PROBLEM TO SOLVE: Format the lines starting at the one containing "Click the pwsh.exe title bar icon" and ending at the one containing "pyautogui.click(x=619, y=372)", both included, as a Markdown table with the columns No. and Line, where No. numbers each line. Skip blank lines, and leave the pictures out of the table.

TASK MATERIAL:
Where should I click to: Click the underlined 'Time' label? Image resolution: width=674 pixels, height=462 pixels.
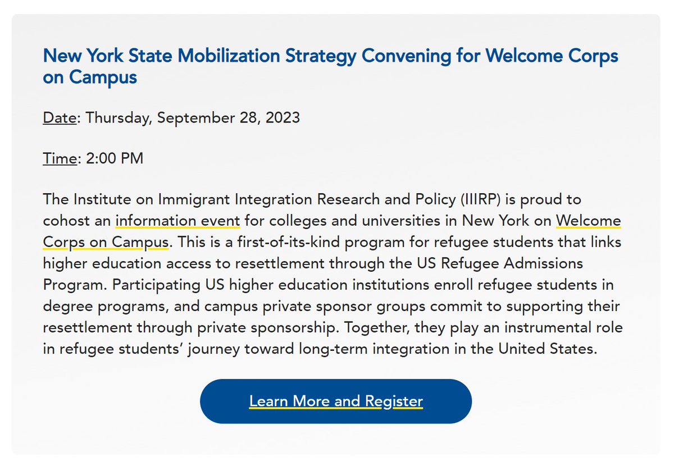[60, 158]
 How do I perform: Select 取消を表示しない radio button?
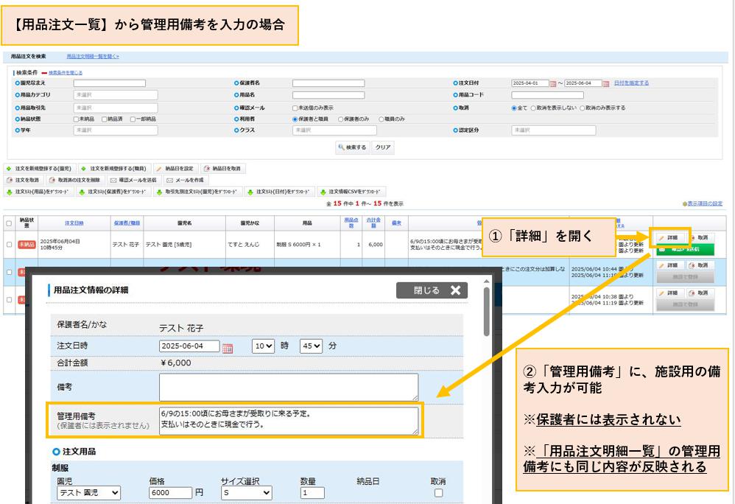pyautogui.click(x=535, y=108)
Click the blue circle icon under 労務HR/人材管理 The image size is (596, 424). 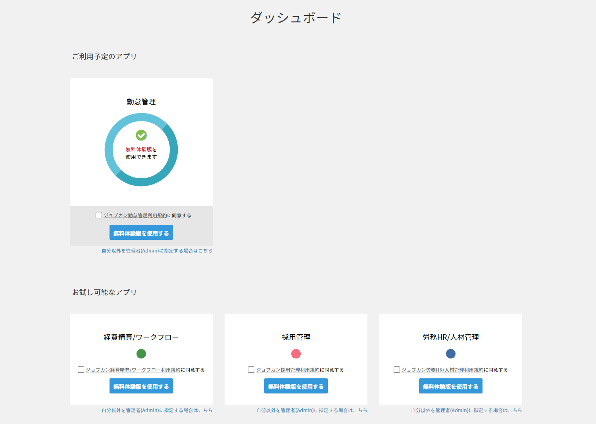(x=451, y=354)
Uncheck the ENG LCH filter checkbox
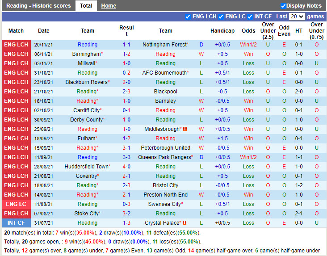Screen dimensions: 327x256 [188, 17]
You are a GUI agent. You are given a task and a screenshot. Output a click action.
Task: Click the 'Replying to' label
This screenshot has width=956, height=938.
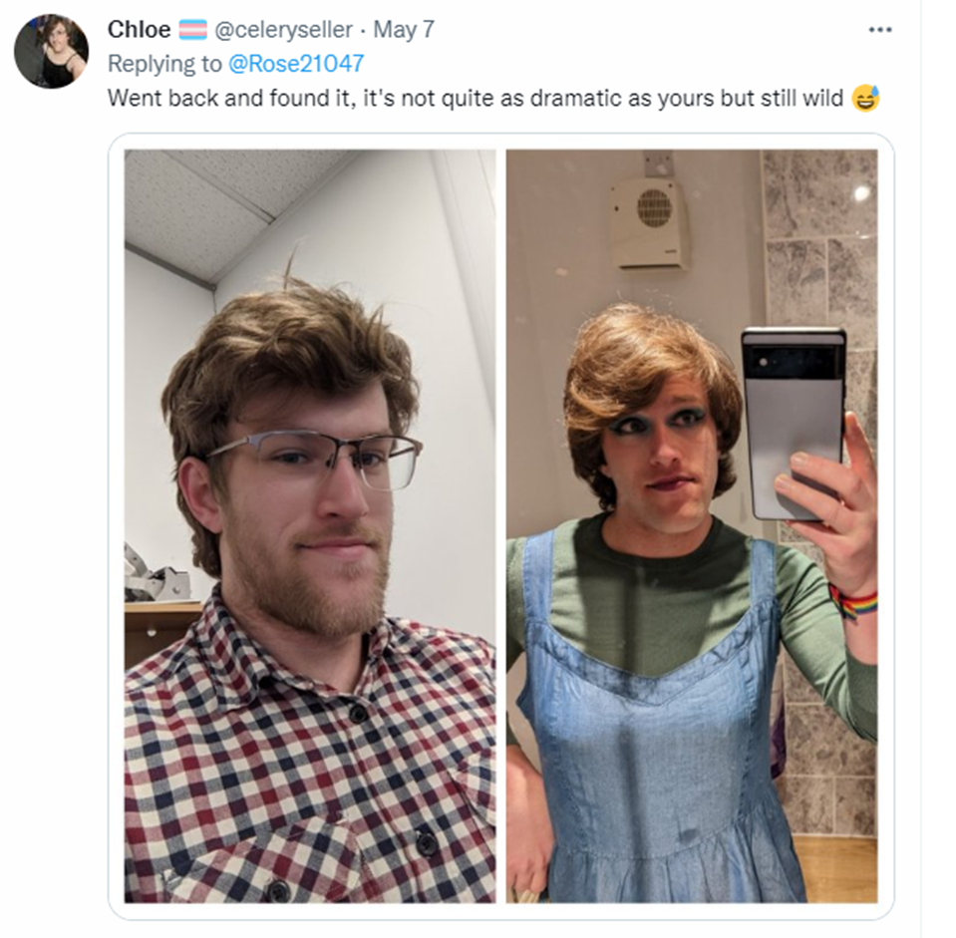[x=164, y=64]
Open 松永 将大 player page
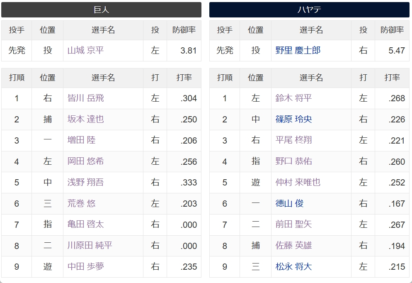The image size is (412, 283). coord(294,266)
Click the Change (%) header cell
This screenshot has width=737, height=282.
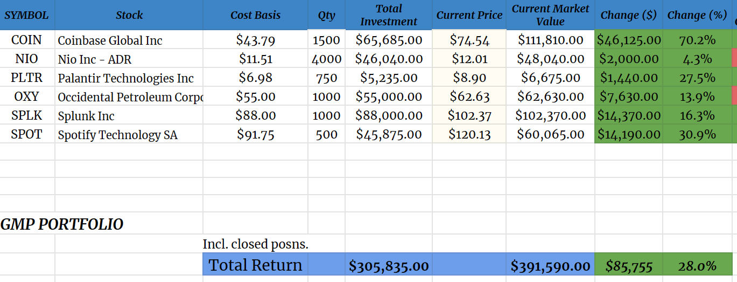[x=697, y=15]
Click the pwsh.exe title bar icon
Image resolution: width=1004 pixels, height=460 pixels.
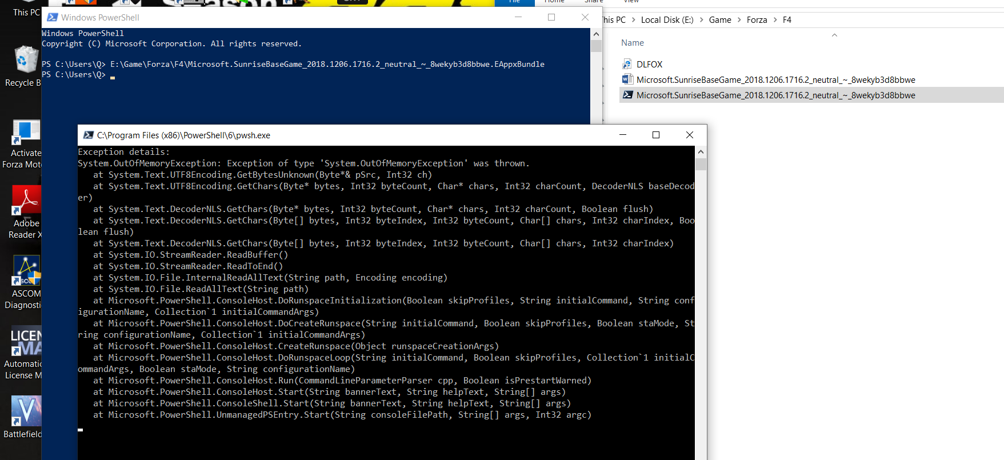89,135
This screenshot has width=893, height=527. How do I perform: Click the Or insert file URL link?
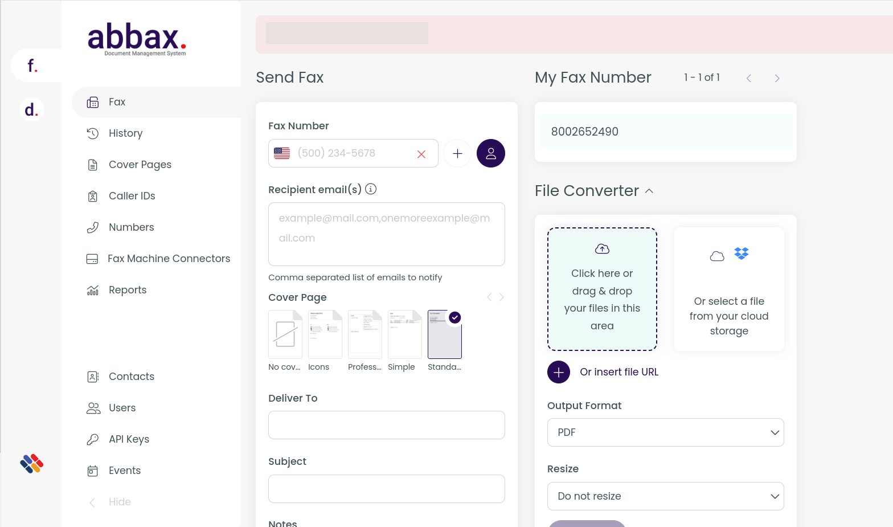pyautogui.click(x=619, y=372)
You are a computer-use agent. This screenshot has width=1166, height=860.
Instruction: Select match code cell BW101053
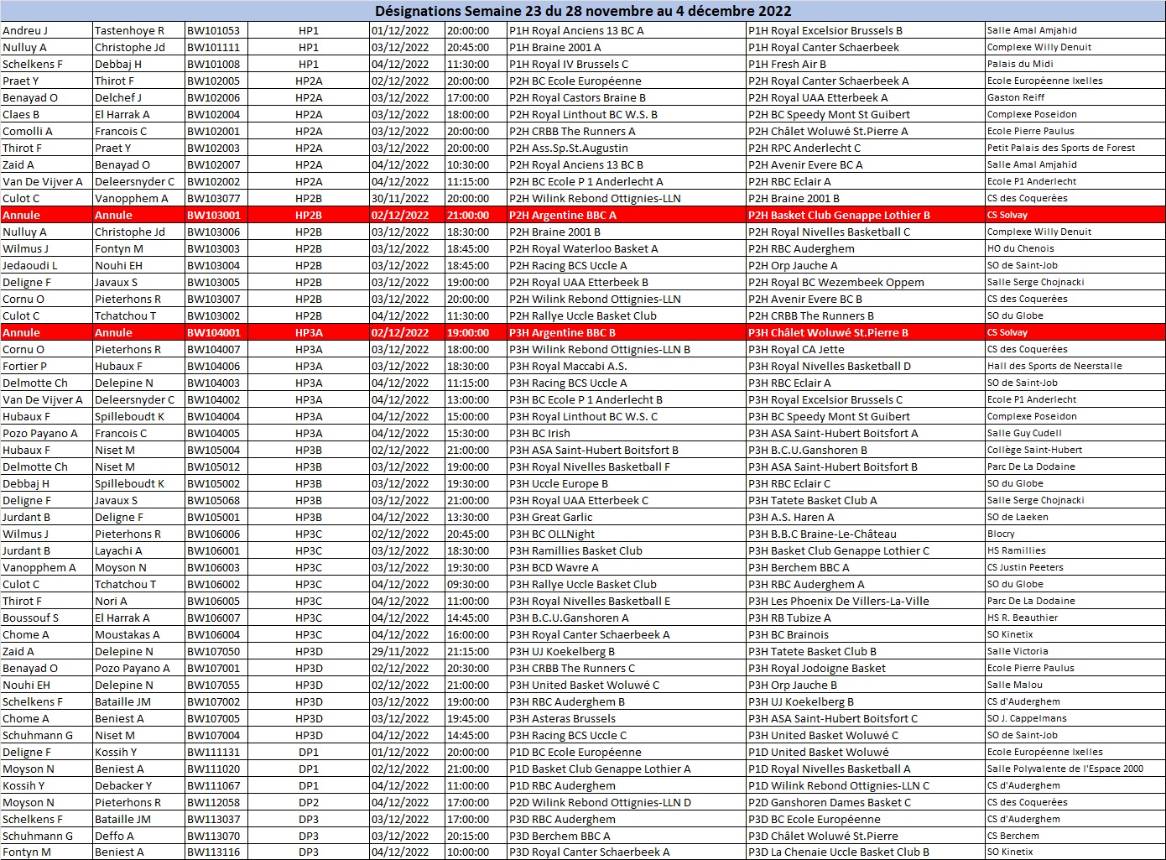(214, 31)
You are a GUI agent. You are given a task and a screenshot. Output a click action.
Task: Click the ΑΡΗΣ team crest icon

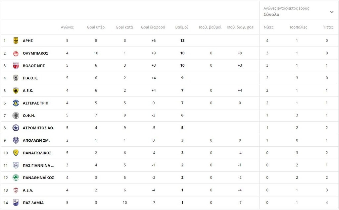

WRITTEN RESPONSE:
| No. | Line |
|---|---|
| 1 | Click the pwsh.exe title bar icon |
| 2 | Image resolution: width=1004 pixels, height=460 pixels. |
| 3 | 89,135 |
| 4 | This screenshot has width=893, height=527. How do I perform: Click the Or insert file URL link? |
| 5 | pyautogui.click(x=619, y=372) |